Querying Uptrace Metrics
TIP
To learn about metrics, see OpenTelemetry Metrics documentation.
Uptrace provides a powerful query language that supports joining, grouping, and aggregating multiple metrics in a single query.
Timeseries
A timeseries is a metric with an unique set of attributes, for example, each host has a separate timeseries for the same metric name:
-- metric name { attr1, attr2... }
system.filesystem.usage { host.name='host1' } -- timeseries 1
system.filesystem.usage { host.name='host2' } -- timeseries 2
You can also use attributes to create more detailed and rich metrics, for example, you can use state
attribute to report the number of free and used bytes in filesystems:
system.filesystem.usage { host.name='host1', state='free' } -- timeseries 1
system.filesystem.usage { host.name='host1', state='used' } -- timeseries 2
system.filesystem.usage { host.name='host2', state='free' } -- timeseries 3
system.filesystem.usage { host.name='host2', state='used' } -- timeseries 4
With just 2 attributes, you can write a number of useful queries:
-- the filesystem size (free+used bytes) on each host
system.filesystem.usage group by host.name
-- the number of free bytes on each host
$fs_usage{state='free'} as free | group by host.name
-- the size of your dataset (on all hosts)
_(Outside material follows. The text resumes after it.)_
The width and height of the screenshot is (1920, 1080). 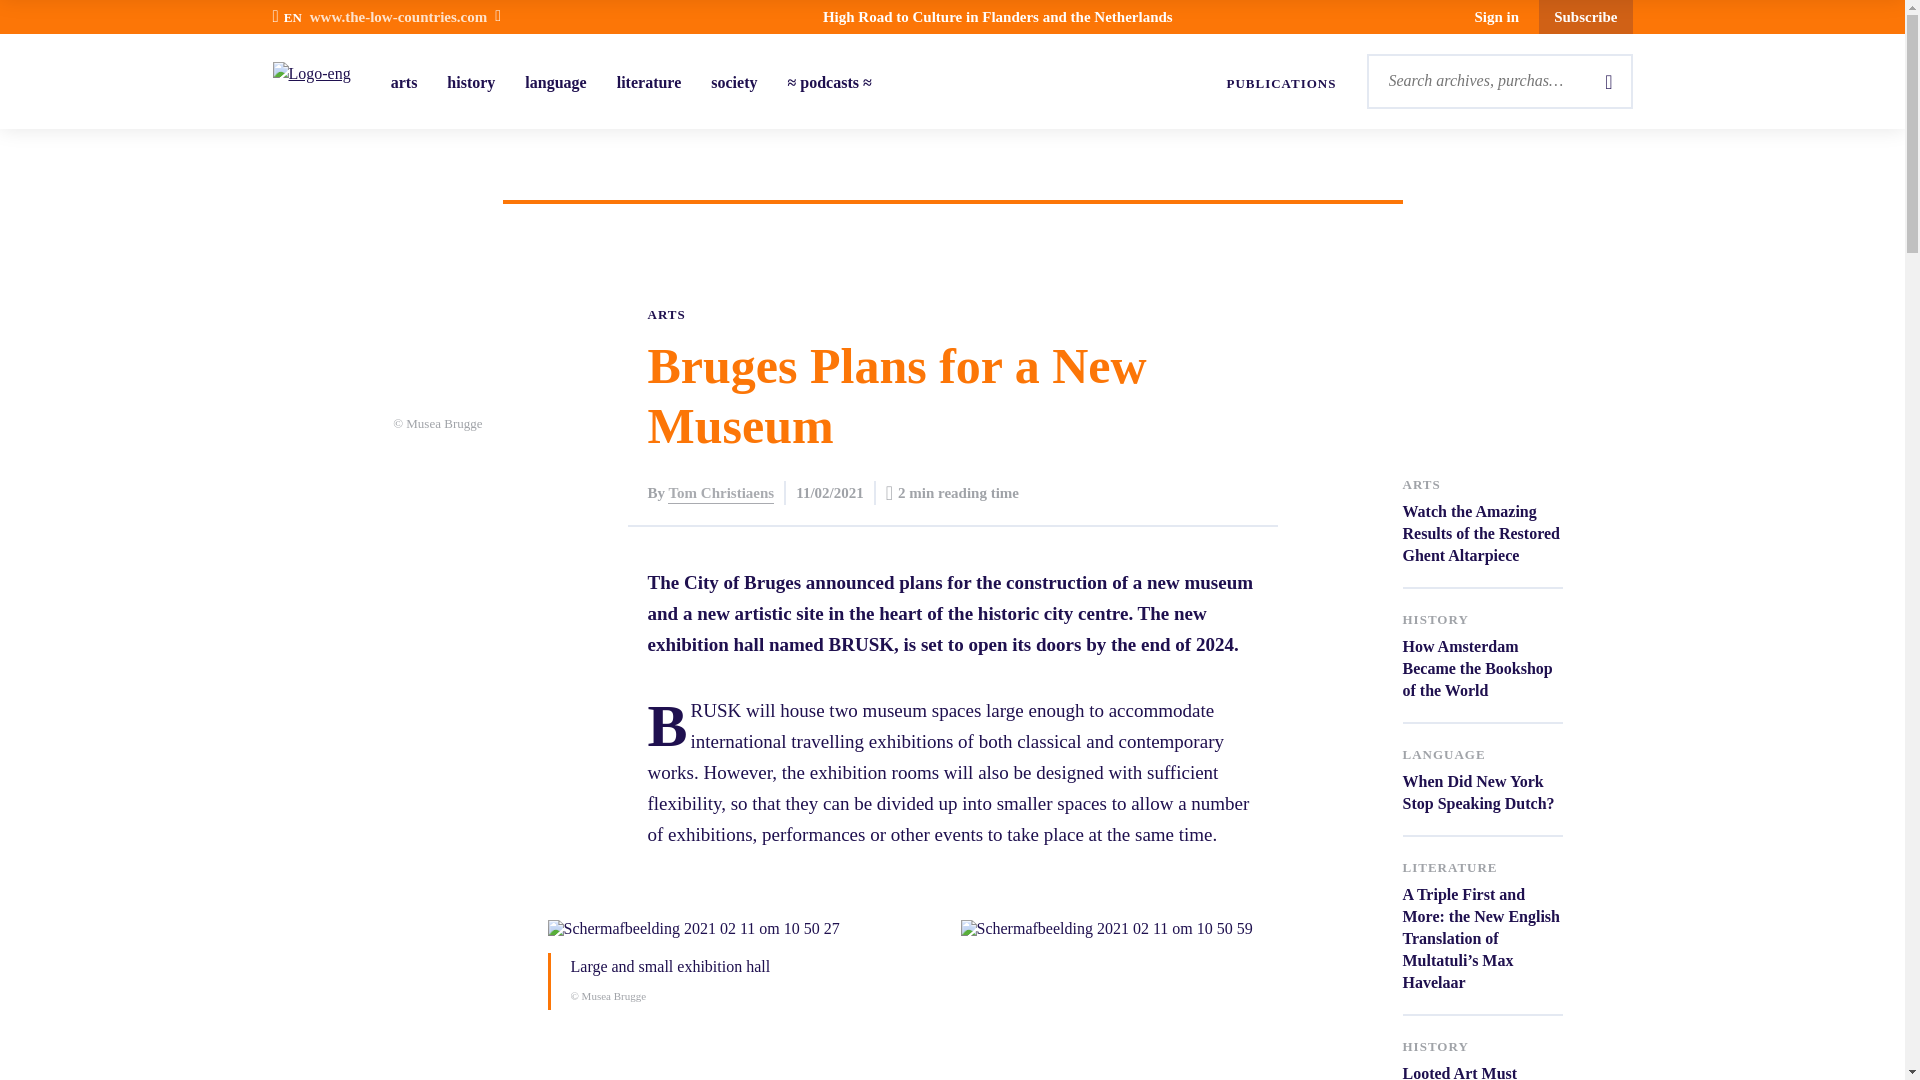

$fs_usage{state='used'} as dataset_size
Writing queries
You start creating a query by selecting metric names and giving them a short alias, for example:
-- metric aliases always start with a dollar sign
system.filesystem.usage as $fs_usage
system.network.packets as $packets
Because Uptrace supports multiple metrics in the same query, you must use the alias to reference the metric and metric attributes, for example:
-- unlike metric aliases, column aliases don't start with a dollar
$fs_usage as disk_size
$fs_usage{state="used"} as used_space
-- the same as previous query
$fs_usage as used_space | where $fs_usage.state = 'used'
-- disk size on the specified device
$fs_usage | where $fs_usage.host.name = 'host1' and $fs_usage.device = '/dev/sdd1'
per_min($packets) as packets_per_min | group by $packets.host.name
You can use multiple metrics to construct arithmetic expressions, for example, given the following 2 metrics:
api.user_cache.hits as $hits
api.user_cache.misses as $misses
You can write a query to plot the number of hits, misses, and calculate the hit rate:
per_min($hits) as hits | per_min($misses) as misses | hits / (hits + misses) as hit_rate
Instruments
OpenTelemetry provides different instruments that support different aggregation functions in Uptrace:
Otel Instrument Name | Uptrace Name | Aggregations |
---|---|---|
Counter, CounterObserver | counter | per_min, per_sec |
UpDownCounter, UpDownCounterObserver | additive | sum of last values, min, max |
GaugeObserver | gauge | last value, max, max |
Histogram | histogram | percentiles, min, max, per_min, per_sec, count, avg |
Dashboards
Uptrace supports 2 types of dashboards:
- A grid-based dashboard looks like a classical grid of charts.
- A table-based dashboard is a table of items where each item leads to a separate grid-based dashboard for the item, for example, a table of hostnames with some metrics for each hostname.
In other words, table-based dashboards allow to parameterize grid-based dashboards with attributes from the table. For example, Uptrace uses a table-based dashboard to monitor number of sampled and dropped spans for each project:
select
$spans{type='spans'} as sampled_spans,
$spans{type='dropped'} as dropped_spans
from uptrace.projects.spans as $spans
group by project_id
project_id | metric | metric | Link to a grid-based dashboard |
---|---|---|---|
1 | sampled_spans | $dropped_spans | Dash with where project_id = 1 |
2 | sampled_spans | $dropped_spans | Dash with where project_id = 2 |
... | |||
999 | sampled_spans | $dropped_spans | Dash with where project_id = 999 |
Alternatively, you could also create a single grid-based dashboard and then clone it for each project. Obviously, that does not scale well, but still can be an option if you have only a few items, for example, you could create such dashboards for different database clusters or availability zones.